We currently live in an Italian neighbourhood and in the fall a good many of our neighbours squished their own grapes to make wine. The result was that there were plenty of these nice wooden crates at the curb when they were done. I knew I HAD to have them, to make SOMETHING, but I didn’t know what, exactly, I was going to do with them. Then my brother-in-law got a cat. Then my brother got a cat. Then my sister-in-law mentioned that she was going to get a cat. And cats like boxes. And these boxes are cat-sized. So there you go.
First I had to clean them off and scrape off the labels and sand them a bit.
The sides of the crates were made from particle board, so I didn’t sand too much, naturally.
I did wonder how the porosity of the particle board would affect my ability to stain it. I guess the only way to find out is to do it!
I used a variety of stains for this, the dregs that were in the bottoms of cans from previous projects. One was a gel stain, which I had never used before.
You can see how dark it goes on.
It almost covered up the ink on the sides of the crate, but came back through once I wiped off the excess.

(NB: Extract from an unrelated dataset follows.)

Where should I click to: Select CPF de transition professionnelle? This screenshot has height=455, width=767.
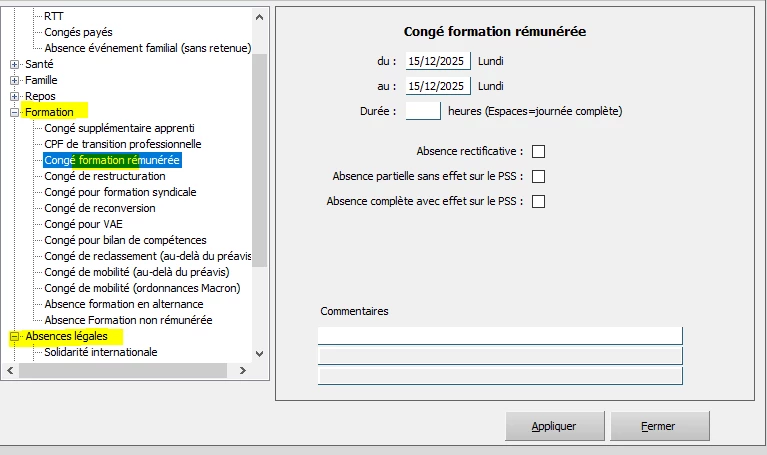123,144
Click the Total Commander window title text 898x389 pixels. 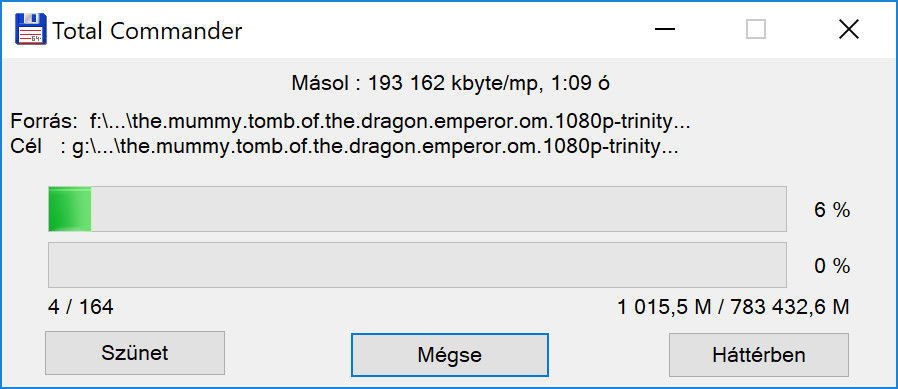pos(147,31)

Here you can see the other two stains, which were more translucent.
Wiping off the excess with a rag after painting it on.
It came out darker depending on the roughness of the wood.

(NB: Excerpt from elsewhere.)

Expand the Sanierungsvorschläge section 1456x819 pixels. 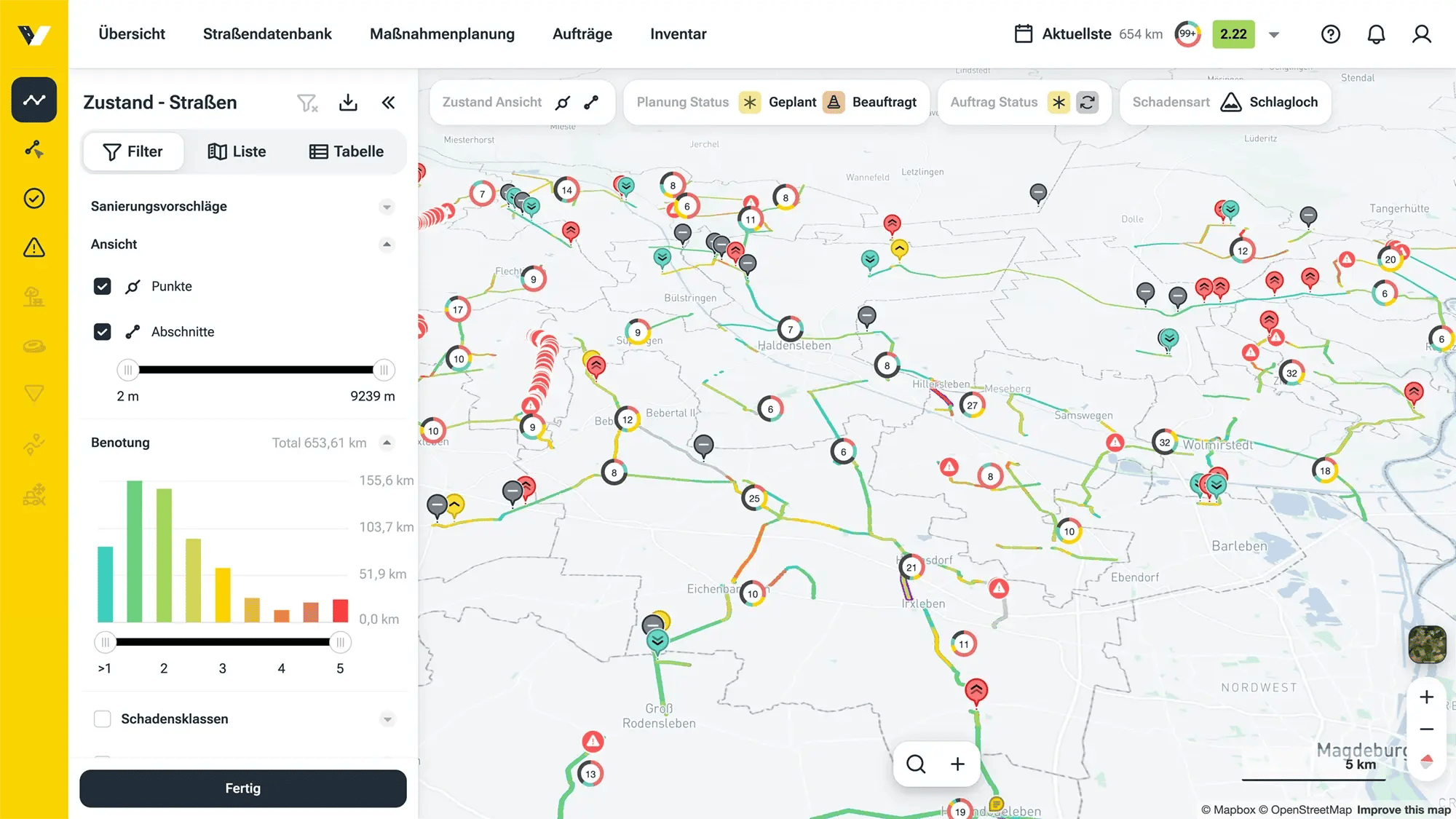(x=387, y=207)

And I forgot about the whole STAINING part of stain, and forgot to wear gloves. Oops.
Once they’d dried, I painted on a quick layer of varathane.
Again, because I didn’t sand them too much, we weren’t looking at baby’s bottom smoothness here.
The completed boxes.
I bought three pillows, each 13″ x 20″, which nearly fit the inside of the boxes.
Fortunately my mother has what amounts to a fabric store in her basement, so I had plenty of patterns to choose from for cushion covers.
I made the cushion covers in the same fashion as I make all my other cushion covers: with the simple overlap in the back that eliminates the need for buttons or zippers, which are beyond my skill level. I double-sewed all the seams because I wanted them to last through being removed for washing. I got the whole thing done super quickly, too, because I was using my grandmother’s sewing machine, which has two settings: terrifyingly fast, and supersonic. And I didn’t sew my thumb to anything, either, so I count that as a win.
The cushions, stuffed inside the covers.
And inside the box. There’s a little gap on the sides, but once the pillows get squished down by the cats they’ll fill the whole space.
I decided they were too tricky to wrap (and a waste of paper), so it’s more of a token wrapping job.